##### DATA PROVIDED

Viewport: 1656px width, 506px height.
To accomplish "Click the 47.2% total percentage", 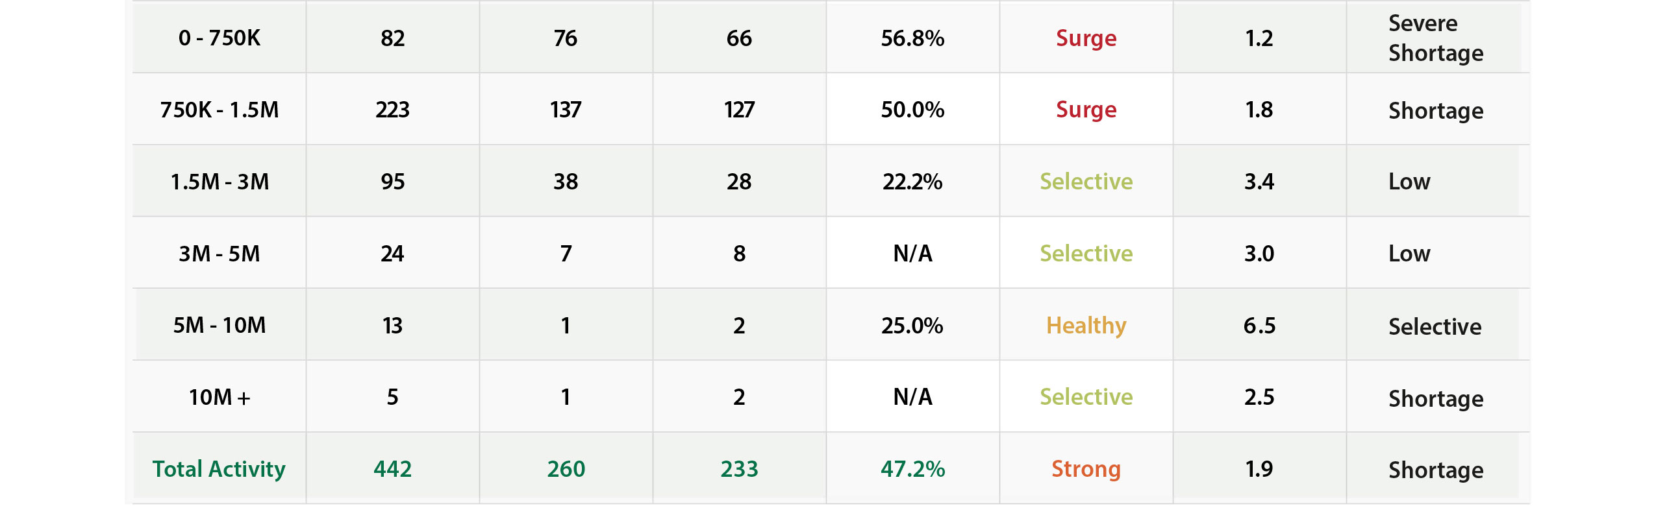I will coord(912,469).
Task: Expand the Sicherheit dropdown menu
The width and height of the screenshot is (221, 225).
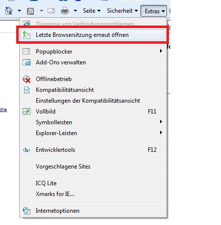Action: pyautogui.click(x=122, y=11)
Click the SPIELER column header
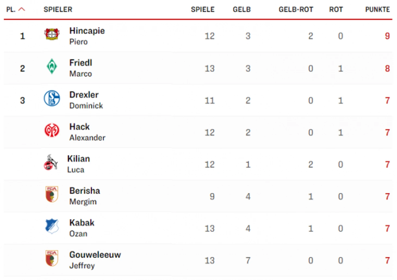The width and height of the screenshot is (397, 280). pyautogui.click(x=58, y=10)
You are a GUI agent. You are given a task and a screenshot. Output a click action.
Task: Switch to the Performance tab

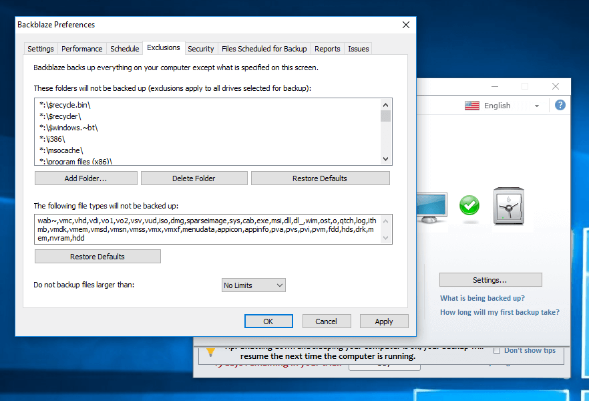click(82, 49)
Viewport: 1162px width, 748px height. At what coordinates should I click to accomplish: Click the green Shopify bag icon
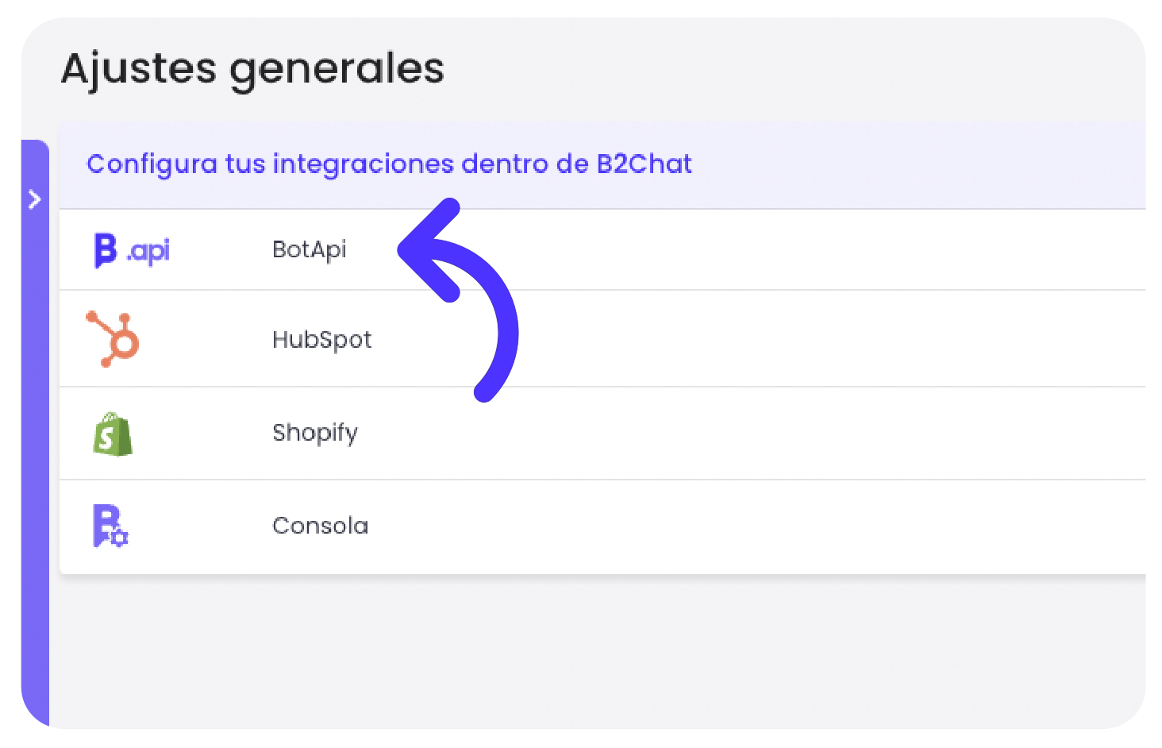click(x=113, y=434)
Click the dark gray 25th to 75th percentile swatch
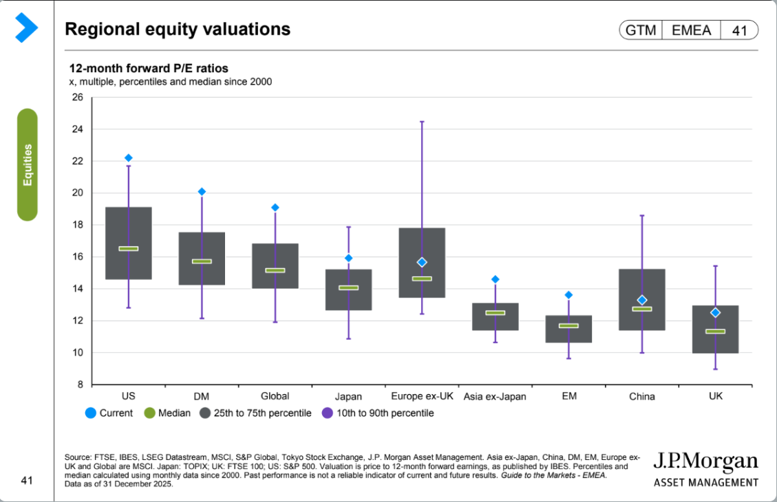The height and width of the screenshot is (502, 777). pyautogui.click(x=204, y=413)
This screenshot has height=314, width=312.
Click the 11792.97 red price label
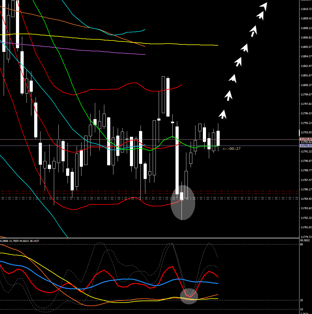coord(305,139)
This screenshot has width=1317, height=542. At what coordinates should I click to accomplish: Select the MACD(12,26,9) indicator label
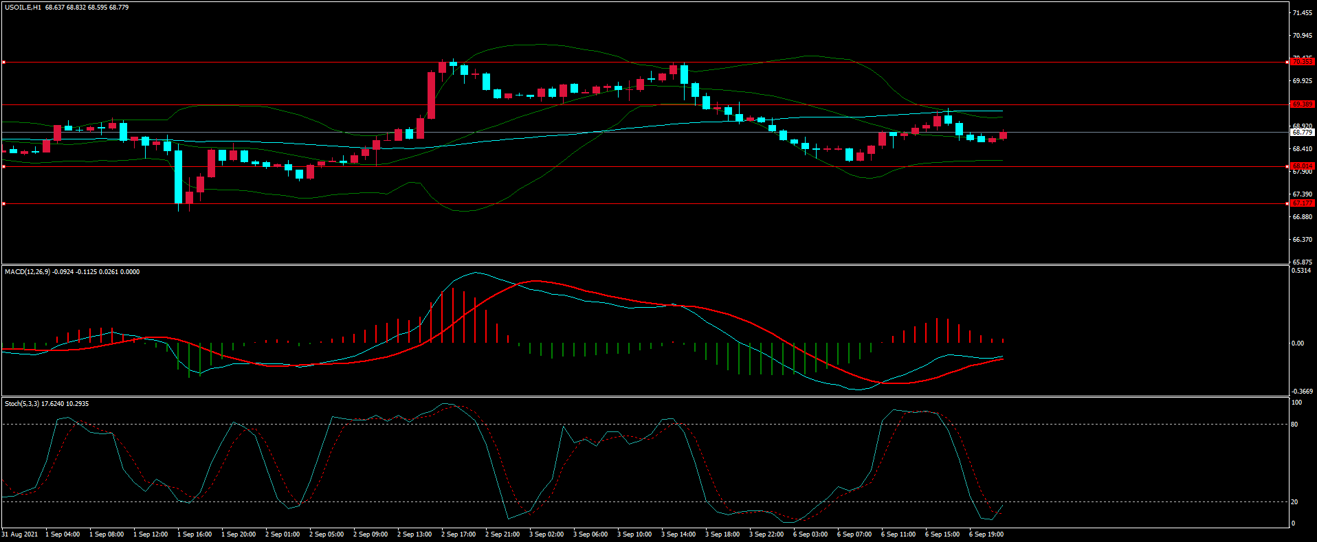point(27,272)
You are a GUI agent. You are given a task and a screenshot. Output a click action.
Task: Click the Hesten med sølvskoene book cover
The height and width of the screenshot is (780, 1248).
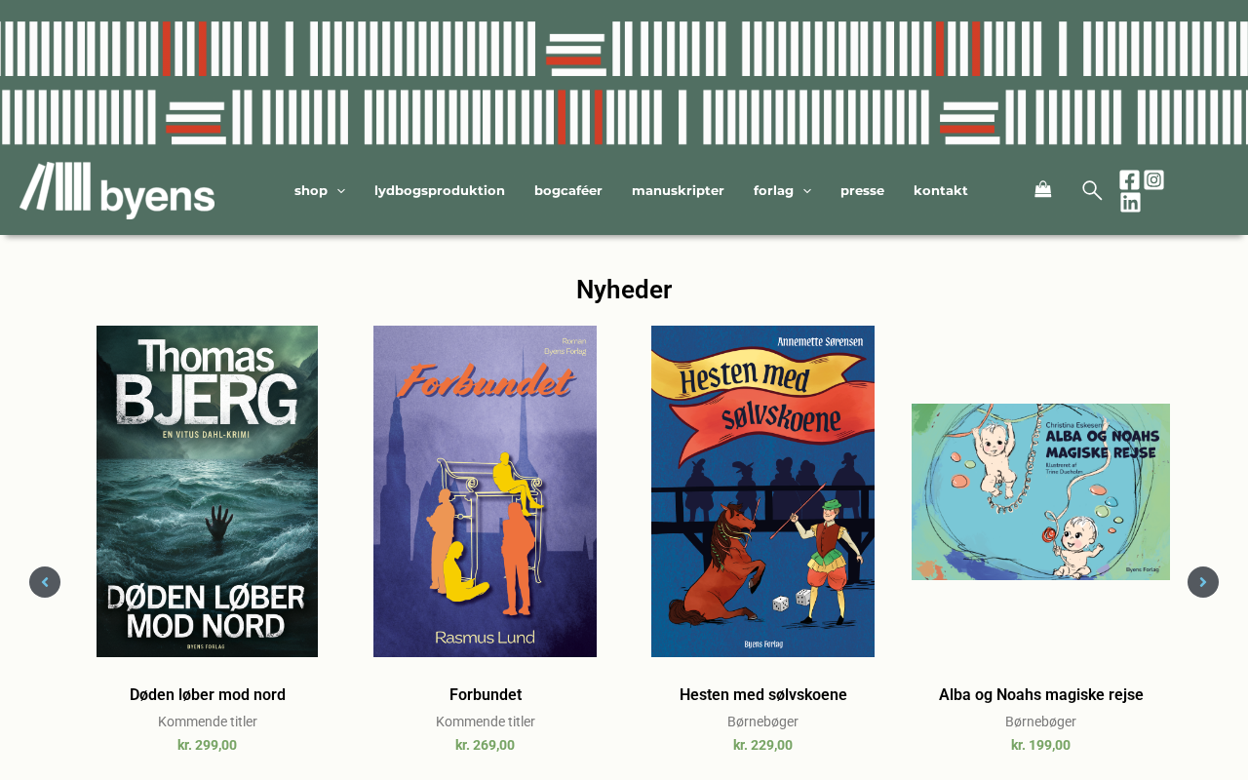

##########

ASSIGNED TASK: Exact reproduction is required for the lines from the one containing "Task: Switch to the Performance tab" through the end of the material, and for those lines only, without pictures.

SOLVED EXERCISE:
Task: Switch to the Performance tab

click(82, 49)
Viewport: 1162px width, 748px height. At what coordinates should I click to accomplish: Click the green Shopify bag icon
click(x=113, y=434)
Click the dark gray 25th to 75th percentile swatch
The height and width of the screenshot is (502, 777). pyautogui.click(x=204, y=413)
This screenshot has height=314, width=312.
Click the 11792.97 red price label
coord(305,139)
This screenshot has width=1317, height=542. At what coordinates should I click to accomplish: Select the MACD(12,26,9) indicator label
point(27,272)
You are a GUI agent. You are given a task and a screenshot. Output a click action.
Task: Click the Hesten med sølvskoene book cover
The height and width of the screenshot is (780, 1248).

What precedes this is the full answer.